* _Text block_:
Night Watch Movie Review
Night Watch Review

"Night Watch" Overview

Rating: R
2004
Cast and Crew
Director : Timur BekmambetovProducer : Varvara Avdyushko,Aleksei Kublitsky
Screenwiter : Timur Bekmambetov,Sergein Lukyaneko
Starring : Konstantin Khabensky,Vladimir Menshov,Mariya Poroshina,Viktor Verzhbitsky,Mariya Mironova,Dmity Martynov
Once it receives its long due stateside release, the smash Russian fantasy epic
Night Watch will inevitably be compared to The Matrix, most likely because of
all the people running about a modern-day city (wearing sunglasses at night, no
less) doing battle with forces that normal folks can’t even see. Also, the film
was a box office hit and the first in a planned trilogy. But truth be told,
Night Watch has much more in common with the worlds created by fantasy novelist
Neil Gaiman, most especially his classic Neverwhere (filmed for British TV)

* _Input data_:

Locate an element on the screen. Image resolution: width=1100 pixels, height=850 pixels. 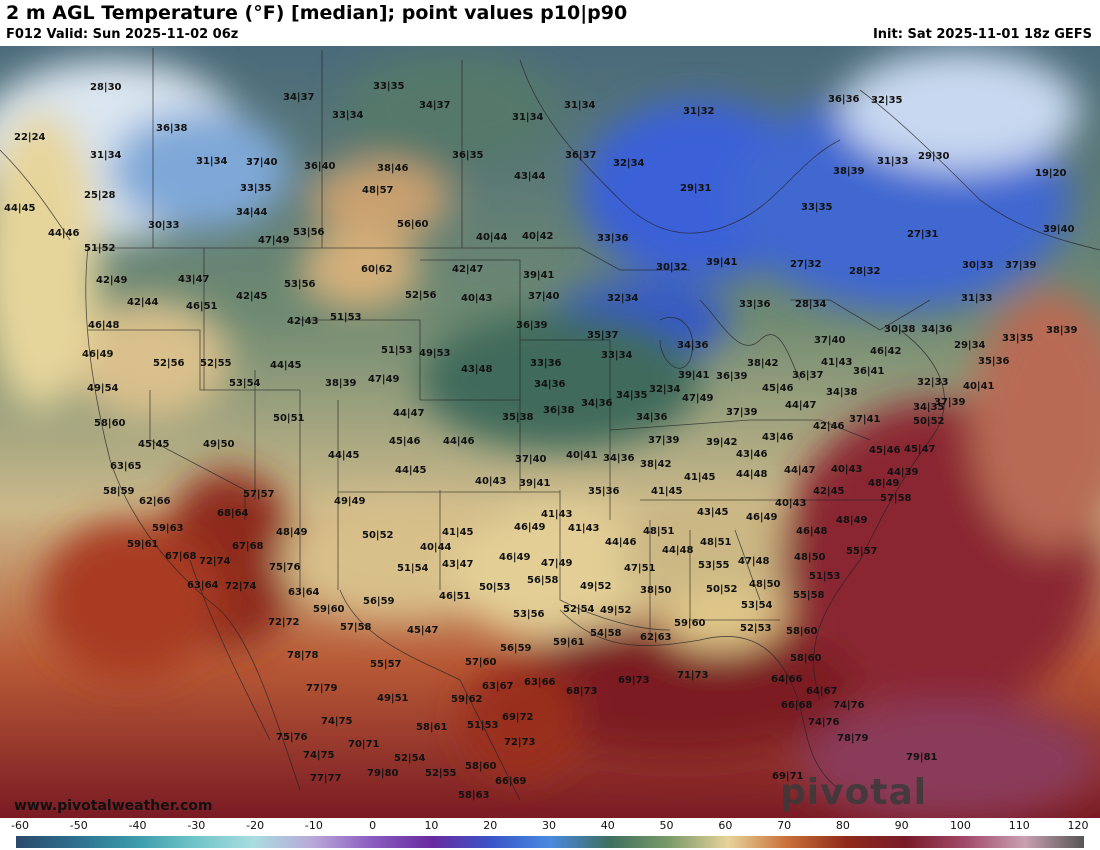
point-value-label: 51|53 is located at coordinates (397, 350).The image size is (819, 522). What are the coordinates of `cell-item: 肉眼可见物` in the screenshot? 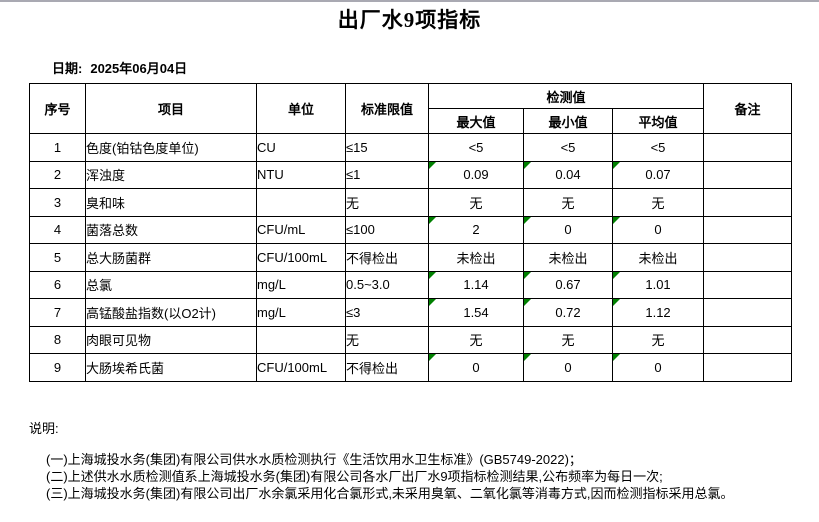 It's located at (171, 340).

* _What is required_: According to the Night Watch review, which Neil Gaiman work does the film most especially resemble?

* _Expected answer_: Neverwhere